# ALDI X10 Funkfernbedienung zum laufen bringen [solved]

## floe-de

 Hab den Titel angeändert , da er nun ehr den Inhalt wiederspiegelt

Hallo,

ich möchte eine Tastatur mit neuen Kommandos belegen, wie kann ich das anstellen ?

Ich habe eine normale PS/2 Tatstaur "Logitech Cordless Desktop iTouch" und eine Medion Fernbedienung (Funk) die über den USB Port

angeschlossen ist und im System als USB Keyboard erkannt wird.

Nun möchte ich meine normale Tastatur weiter normal benutzen und die Fernbedienung ( die zweite Tastatur ) umbelegen, also

z.B. auf eine Taste den MPlayer starten oder die Lautstärke ändern oder bestimmte Buchstaben belegen die dann Funktionen in den Programmen

bewirken wie "F" für "Fullscreen" in TVTime.

Wobei aber die alte Tastatur davon nichts merken sollte, wäre auch komisch wenn ich hier im Forum was tippe und ständig irgentwelche Programme starten  :Wink: 

Gibt es prinzipiell dies Möglichkeit ?Last edited by floe-de on Wed Apr 27, 2005 7:54 pm; edited 1 time in total

----------

## Anarcho

Hm, nicht direkt ne Antwort auf deine Frage,

aber ich habe eine USB-Funkfernbedienung per LIRC eingebunden (dazu brauchst du das ati_remote modul im Kernel) und steuere damit XMMS und mplayer.

DATENAUSZUG:
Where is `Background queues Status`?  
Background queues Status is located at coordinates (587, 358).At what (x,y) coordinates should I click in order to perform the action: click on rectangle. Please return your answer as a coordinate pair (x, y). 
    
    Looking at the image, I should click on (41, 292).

AUFGABEN:
- a) Gib die Stelle im Forenthread zur Funkfernbedienung von „Hab den Titel“ bis einschließlich „das anstellen ?“ wörtlich wieder.
- b) Führe den Forenthread zur Funkfernbedienung nach seinem letzten Satz fort.

ERGEBNISSE:
- a)
Hab den Titel angeändert , da er nun ehr den Inhalt wiederspiegelt

Hallo,

ich möchte eine Tastatur mit neuen Kommandos belegen, wie kann ich das anstellen ?

- b)
----------

## NightDragon

Lösung hab ich noch keine... Aber die Idee finde ich gut, daher guck ich mal nach.

Also Möglich ist es sicherlich. Es ist ja auch möglich mit 2 Grkas, 2 Monitore, 2 Mäuse und 2 Tastaturen auf einem Rechner zu arbeiten.

D.h. die Tastaturen müssten eigentlich unabhängig angesprichen weden können und ausgelesen. Also müsste es schon gehn.

----------

## psyqil

 *NightDragon wrote:*   

> Es ist ja auch möglich mit 2 Grkas, 2 Monitore, 2 Mäuse und 2 Tastaturen auf einem Rechner zu arbeiten.

 Dann aber auch mit zweimal X. Einen Buchstaben der einen vom gleichen Buchstaben der anderen Tastatur zu unterscheiden, scheint mir bei xev auf den ersten Blick nicht vorgesehen, aber ich hab' ja auch nur eine Tastatur... gibt's heute nicht bei Aldi welche?  :Very Happy: 

----------

## NightDragon

Jope.

Angeblich braucht Man dazu einen Patch Ruby-Patch nennt sich dieser (Ist das nicht eine Programmiersprache??).

*hehe* Nein bei Aldi gibts keine soweit ich weiß *g* Aber guck mal bei Geizhals.at (geht auch für deutschland - links oben flagge anklicken):

http://www.geizhals.at/?cat=kb&sort=p

----------

## psyqil

 *NightDragon wrote:*   

> *hehe* Nein bei Aldi gibts keine soweit ich weiß *g*

 Doch!  :Very Happy:  Gerade erstanden: http://germany.aldi.com/product_special/product_1010.html Klapperteil, aber schnurlos und billig, weil portofrei. Der Patch heißt wohl Backstreet-Ruby, ich *glaube*, den braucht man, um bei zwei Xen nicht mit den VTs durcheinanderzukommen...

Mein Laptop hat jedenfalls gerade zwei Tastaturen dran, und X erkennt keine von beiden...  :Twisted Evil: 

Edit: Und dann geb' ich ssh die falsche IP mit und kille meinen lokalen XServer...  :Shocked:   :Embarassed: 

Edit2: So, mit xev sehe ich immer noch keinen Unterschied zwischen den Tastaturen...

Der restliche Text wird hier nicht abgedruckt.